In 1846 Texas Ranger Captain Samuel H. Walker praised Colt's Paterson revolver but suggested changes. “With improvements, I think they can be rendered the most perfect weapon in the world for light mounted troops...”
Spurred by the Ordnance Department's order for 1,000 of the new pistols, Walker and Sam Colt collaborated on a .44 revolver of immense proportions. The prototype built by the New York City gunshop of Blunt & Syms weighed four pounds, nine ounces. Production, contracted to Eli Whitney, Jr., included 100 additional revolvers for public sale.
The following October, at the battle of Juamantla, a Mexican soldier ran his lance through Captain Walker, killing him.
The Walker Colt, built 150 years ago, failed to spark a trend to bigger pistols. Colt's iconic 1873 Single Action Army was not a big gun, despite its beefy .45 Long Colt round. Development of smokeless powder in the 1890s made revolvers more effective, but not larger. Not until 1955, when the .44 Magnum appeared, would a pistol round hit significantly harder than the .45 and its contemporary heavyweight, the .44-40. Their 255- and 200-grain bullets clocked 900 fps and 1,100 fps, respectively. The .357, trotted out in 1935, drove 158-grain bullets faster than 1,200 fps, just edging the big-bores with 550 ft-lbs of energy.
By most accounts, the .44 Remington Magnum was inspired by Idaho cowboy and gun guru Elmer Keith, a Guns & Ammo legend. But engineers at both Remington and Smith & Wesson brought the project to fruition. Factory loads moving 210-grain bullets at nearly 1,500 fps carry over 1,000 ft-lbs of energy. A 240-grain bullet at 1,350 fps also doubles the punch of the .45 Colt. The .44 Magnum put handguns on a different plane.
Ed McGivern had already proven that pistols could be used at distance. His exploits with the newly minted .357 included hitting man-size targets at 600 yards. The .44's heavier bullet added lethality to reach. It was a bona fide hunting round.
The trend to pistols with rifle-like performance gained steam in the 1960s, when Remington came up with the XP-100, a handgun built on a bolt action. It debuted in 1963, its 10 1/2-inch barrel chambered for Remington's .221 Fireball cartridge. Fitted with a nylon stock, the XP-100 was drilled for a scope and weighed 3 3/4 pounds.
Four years later, Warren Center designed a single-shot hinged-breech pistol with interchangeable barrels. Ken Thompson manufactured it. The T/C Contender was so successful, it lasted nearly four decades without substantial change. J.D. Jones used it to develop and test in the hunting field a potent line of wildcat rounds on the .444 Marlin case. The improved G2 Contender followed a more robust mechanism, the Encore. Like the Contender, it comes in rifle and pistol form.

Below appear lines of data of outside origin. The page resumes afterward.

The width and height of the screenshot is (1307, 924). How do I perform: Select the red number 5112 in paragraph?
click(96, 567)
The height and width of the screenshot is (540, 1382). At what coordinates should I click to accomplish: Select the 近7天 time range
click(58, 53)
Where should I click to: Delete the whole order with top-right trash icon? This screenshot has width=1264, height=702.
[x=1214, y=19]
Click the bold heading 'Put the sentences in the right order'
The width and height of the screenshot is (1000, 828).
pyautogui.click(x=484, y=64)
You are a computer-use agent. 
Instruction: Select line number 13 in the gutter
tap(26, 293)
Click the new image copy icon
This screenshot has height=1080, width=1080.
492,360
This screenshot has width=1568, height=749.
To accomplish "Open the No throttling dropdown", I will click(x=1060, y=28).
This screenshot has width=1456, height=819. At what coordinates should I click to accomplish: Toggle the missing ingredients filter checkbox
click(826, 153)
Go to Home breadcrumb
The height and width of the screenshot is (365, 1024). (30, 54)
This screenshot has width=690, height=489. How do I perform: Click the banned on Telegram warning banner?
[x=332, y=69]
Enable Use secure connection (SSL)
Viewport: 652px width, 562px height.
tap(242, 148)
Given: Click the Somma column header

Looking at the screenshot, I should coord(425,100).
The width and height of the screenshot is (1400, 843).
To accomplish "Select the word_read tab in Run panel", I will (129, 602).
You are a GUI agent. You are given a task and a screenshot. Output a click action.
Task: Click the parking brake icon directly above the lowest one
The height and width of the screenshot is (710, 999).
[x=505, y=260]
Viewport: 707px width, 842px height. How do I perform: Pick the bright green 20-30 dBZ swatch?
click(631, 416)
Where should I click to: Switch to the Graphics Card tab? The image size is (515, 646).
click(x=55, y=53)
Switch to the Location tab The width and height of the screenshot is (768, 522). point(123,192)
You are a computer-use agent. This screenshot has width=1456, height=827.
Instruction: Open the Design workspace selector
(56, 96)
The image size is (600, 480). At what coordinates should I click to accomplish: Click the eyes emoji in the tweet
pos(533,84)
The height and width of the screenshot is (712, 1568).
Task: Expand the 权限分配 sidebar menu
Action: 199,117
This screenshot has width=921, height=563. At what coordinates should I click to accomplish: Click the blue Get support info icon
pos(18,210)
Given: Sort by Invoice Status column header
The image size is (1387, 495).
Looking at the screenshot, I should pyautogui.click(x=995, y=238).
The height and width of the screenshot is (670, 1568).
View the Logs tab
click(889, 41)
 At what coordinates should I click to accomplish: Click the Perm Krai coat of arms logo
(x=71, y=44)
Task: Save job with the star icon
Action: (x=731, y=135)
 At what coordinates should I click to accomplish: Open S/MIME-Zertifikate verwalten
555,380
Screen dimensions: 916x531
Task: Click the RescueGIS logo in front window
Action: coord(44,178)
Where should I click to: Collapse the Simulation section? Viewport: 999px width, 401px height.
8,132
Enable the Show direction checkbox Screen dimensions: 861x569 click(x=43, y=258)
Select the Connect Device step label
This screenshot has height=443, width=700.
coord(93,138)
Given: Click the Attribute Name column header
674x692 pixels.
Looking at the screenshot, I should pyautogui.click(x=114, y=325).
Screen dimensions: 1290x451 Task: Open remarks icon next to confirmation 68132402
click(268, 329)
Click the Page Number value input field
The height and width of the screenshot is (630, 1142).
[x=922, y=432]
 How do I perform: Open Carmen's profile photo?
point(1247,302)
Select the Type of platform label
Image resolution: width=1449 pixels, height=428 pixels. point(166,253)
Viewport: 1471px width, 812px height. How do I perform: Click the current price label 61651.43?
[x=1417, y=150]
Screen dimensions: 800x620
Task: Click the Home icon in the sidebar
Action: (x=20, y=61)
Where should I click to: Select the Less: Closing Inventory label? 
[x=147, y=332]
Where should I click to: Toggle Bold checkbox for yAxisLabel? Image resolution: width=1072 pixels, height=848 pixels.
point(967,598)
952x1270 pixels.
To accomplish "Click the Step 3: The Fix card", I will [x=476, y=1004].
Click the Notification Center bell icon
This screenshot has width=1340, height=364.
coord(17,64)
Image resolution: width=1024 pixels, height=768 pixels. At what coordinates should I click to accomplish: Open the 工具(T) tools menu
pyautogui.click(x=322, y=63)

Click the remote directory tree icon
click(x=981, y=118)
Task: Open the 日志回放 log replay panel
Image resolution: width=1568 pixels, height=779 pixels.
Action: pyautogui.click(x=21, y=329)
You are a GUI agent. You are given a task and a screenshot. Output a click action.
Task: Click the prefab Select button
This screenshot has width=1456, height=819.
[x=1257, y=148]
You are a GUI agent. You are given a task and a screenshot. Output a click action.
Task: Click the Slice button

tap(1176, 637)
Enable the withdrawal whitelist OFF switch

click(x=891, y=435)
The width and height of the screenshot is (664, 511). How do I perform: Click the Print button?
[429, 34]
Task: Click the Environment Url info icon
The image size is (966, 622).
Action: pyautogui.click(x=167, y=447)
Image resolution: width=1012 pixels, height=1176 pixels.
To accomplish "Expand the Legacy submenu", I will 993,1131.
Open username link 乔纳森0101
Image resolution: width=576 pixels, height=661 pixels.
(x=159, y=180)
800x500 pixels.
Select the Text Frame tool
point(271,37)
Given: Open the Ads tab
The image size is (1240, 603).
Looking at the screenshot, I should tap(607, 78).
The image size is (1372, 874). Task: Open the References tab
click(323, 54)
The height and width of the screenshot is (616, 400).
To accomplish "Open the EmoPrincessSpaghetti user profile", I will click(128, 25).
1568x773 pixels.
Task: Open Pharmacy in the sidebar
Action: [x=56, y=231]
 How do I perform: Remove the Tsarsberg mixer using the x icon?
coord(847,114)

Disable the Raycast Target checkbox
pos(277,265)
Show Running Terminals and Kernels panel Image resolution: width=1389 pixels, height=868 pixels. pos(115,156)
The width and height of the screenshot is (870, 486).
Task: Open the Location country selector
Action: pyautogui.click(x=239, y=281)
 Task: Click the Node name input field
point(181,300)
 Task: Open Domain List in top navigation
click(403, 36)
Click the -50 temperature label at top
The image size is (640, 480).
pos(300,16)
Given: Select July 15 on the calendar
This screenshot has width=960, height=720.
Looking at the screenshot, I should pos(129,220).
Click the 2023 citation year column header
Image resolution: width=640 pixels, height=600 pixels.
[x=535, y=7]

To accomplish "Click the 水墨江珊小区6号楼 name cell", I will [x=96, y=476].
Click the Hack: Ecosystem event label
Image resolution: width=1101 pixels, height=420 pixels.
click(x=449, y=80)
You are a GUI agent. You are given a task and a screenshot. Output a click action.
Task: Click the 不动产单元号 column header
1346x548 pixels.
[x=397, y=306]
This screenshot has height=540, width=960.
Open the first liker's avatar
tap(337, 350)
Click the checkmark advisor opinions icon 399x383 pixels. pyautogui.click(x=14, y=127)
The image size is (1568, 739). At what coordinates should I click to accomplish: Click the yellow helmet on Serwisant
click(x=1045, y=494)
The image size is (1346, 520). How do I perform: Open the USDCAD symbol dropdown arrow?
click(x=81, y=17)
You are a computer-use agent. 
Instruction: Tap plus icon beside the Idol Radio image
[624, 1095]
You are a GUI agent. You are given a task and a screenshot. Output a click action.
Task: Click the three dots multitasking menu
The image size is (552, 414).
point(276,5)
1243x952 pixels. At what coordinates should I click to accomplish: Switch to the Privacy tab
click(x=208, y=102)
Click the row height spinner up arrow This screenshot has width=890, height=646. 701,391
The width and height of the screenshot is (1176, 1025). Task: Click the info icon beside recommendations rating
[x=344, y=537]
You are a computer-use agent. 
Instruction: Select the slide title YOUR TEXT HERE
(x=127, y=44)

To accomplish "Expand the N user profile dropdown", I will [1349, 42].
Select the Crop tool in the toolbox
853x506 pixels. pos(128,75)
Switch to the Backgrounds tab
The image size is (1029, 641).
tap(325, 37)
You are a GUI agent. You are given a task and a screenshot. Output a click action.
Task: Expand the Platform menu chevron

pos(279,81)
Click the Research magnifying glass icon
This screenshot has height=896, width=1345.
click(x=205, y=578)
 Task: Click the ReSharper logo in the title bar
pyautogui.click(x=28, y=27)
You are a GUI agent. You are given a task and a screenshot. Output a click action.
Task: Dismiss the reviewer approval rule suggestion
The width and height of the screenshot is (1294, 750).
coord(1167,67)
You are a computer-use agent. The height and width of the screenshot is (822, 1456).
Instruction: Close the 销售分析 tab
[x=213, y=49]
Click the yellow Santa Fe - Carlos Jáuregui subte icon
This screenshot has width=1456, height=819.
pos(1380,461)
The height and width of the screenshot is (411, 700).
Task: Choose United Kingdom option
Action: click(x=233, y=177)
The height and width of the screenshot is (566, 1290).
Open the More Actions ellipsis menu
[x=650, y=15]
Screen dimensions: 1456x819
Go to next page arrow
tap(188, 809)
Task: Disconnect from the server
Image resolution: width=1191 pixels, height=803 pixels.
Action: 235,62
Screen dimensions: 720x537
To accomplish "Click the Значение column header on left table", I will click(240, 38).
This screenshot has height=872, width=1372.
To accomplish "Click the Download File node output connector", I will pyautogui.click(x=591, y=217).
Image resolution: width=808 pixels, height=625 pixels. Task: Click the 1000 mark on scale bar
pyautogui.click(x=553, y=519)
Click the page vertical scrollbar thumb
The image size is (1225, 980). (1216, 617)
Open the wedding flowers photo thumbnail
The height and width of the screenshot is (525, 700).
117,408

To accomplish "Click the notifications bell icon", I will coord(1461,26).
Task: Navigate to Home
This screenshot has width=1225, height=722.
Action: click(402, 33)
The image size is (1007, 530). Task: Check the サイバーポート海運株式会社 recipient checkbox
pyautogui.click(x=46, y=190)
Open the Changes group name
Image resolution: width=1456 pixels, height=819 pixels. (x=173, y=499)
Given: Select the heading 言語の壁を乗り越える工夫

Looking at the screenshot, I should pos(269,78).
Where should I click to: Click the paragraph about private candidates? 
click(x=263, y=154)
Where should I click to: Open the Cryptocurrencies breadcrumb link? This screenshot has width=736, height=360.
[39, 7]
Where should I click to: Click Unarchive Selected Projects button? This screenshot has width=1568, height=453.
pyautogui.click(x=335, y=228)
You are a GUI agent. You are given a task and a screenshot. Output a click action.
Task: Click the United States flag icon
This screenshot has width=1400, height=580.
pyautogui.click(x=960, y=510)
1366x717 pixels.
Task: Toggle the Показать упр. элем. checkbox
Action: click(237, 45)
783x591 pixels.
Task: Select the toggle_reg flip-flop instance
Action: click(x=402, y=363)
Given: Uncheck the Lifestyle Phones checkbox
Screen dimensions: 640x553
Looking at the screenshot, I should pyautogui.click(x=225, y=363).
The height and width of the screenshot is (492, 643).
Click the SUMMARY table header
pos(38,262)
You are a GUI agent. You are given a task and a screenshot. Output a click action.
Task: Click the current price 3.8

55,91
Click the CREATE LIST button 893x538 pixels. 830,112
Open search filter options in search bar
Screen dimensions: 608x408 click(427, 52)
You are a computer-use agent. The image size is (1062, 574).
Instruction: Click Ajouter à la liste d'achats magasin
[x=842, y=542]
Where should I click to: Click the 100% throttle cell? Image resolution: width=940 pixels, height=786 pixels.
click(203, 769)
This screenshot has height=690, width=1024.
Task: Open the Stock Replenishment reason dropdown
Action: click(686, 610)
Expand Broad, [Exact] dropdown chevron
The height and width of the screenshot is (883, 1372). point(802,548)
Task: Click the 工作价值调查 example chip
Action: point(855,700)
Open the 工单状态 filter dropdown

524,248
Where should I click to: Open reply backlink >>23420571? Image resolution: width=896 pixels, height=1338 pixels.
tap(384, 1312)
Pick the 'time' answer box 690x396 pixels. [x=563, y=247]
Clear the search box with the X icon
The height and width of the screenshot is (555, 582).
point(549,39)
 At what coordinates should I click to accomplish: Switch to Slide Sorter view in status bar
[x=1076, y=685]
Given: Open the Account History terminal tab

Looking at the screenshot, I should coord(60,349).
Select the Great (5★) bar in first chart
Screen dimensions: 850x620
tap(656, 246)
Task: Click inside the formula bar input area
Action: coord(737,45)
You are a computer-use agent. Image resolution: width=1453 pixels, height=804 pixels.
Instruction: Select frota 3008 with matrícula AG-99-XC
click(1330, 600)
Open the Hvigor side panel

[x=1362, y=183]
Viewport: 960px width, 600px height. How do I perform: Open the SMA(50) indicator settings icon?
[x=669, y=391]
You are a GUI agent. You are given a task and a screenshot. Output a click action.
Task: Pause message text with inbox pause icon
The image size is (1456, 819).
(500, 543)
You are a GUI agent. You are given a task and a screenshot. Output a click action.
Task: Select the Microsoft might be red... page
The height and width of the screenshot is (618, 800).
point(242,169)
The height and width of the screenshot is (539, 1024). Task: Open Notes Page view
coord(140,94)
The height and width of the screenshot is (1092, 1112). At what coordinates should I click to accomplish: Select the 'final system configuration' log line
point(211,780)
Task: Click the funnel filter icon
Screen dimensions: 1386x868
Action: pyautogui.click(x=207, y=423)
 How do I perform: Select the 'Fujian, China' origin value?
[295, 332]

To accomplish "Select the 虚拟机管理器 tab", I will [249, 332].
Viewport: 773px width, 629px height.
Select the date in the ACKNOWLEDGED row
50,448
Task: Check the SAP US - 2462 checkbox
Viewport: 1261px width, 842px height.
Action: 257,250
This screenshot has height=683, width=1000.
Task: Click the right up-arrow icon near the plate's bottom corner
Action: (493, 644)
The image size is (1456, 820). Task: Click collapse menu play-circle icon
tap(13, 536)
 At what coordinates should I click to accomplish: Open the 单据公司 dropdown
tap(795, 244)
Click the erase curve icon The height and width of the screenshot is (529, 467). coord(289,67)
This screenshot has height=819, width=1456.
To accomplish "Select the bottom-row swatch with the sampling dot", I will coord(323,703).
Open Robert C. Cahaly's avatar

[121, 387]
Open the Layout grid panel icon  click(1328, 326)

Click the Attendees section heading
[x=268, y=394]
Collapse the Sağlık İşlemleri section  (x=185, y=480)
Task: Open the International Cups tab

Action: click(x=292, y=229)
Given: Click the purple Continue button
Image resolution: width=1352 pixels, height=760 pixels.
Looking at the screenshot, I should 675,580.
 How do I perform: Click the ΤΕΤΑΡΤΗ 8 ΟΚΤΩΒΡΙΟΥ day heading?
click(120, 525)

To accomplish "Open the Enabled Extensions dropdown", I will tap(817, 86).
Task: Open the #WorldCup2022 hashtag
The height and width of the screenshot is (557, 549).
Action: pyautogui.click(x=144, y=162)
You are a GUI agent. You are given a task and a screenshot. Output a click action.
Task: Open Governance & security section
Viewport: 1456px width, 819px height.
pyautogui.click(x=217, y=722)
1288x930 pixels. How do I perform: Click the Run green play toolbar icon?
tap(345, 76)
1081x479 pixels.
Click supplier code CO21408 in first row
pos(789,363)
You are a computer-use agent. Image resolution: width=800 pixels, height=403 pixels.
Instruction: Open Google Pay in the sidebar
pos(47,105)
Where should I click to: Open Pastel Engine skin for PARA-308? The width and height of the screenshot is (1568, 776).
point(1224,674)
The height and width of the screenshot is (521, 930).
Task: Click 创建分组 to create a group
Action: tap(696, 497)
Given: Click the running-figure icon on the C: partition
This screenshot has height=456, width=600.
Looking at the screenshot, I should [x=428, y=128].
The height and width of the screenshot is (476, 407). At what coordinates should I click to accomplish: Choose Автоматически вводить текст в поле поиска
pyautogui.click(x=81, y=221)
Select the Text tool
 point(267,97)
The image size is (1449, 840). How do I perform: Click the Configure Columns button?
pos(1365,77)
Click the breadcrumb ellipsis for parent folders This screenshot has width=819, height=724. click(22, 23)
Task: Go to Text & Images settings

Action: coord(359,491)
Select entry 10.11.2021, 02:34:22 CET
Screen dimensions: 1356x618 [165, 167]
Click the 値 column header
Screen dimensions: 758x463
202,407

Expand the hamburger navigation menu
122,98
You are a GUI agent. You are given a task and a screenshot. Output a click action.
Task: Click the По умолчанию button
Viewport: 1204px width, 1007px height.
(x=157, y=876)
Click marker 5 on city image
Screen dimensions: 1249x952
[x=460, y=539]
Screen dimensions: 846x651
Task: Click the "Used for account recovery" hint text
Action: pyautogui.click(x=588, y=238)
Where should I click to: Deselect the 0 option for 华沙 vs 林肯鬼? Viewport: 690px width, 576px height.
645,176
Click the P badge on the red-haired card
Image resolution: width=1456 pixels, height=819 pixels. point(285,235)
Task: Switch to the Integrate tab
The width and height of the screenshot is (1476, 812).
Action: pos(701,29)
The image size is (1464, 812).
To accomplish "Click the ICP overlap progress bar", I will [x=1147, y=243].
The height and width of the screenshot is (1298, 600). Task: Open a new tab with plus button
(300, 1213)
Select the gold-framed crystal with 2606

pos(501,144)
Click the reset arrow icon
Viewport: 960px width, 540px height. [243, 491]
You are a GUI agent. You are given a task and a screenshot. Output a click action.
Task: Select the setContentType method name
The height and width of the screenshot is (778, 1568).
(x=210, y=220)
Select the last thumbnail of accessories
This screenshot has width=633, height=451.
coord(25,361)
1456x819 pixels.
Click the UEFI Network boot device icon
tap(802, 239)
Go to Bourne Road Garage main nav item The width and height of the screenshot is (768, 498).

Meanwhile, Herb Belin and his engineering staff at Smith & Wesson contemplated a revolver that would hit harder than the .454 Casull, a round fashioned by Dick Casull and Jack Fulmer in 1957 to out-shine the .44 Magnum. A five-shot, fifty-ounce, single-action revolver designed by Casull and manufactured by Freedom Arms in Wyoming had become the archetypal .454. While Clint Eastwood gave S&W's .44 Mag a big boost on screen, it couldn't match the .454's haymaker punch: up to 1,900 ft-lbs of energy with 240-grain bullets at 1,900 fps.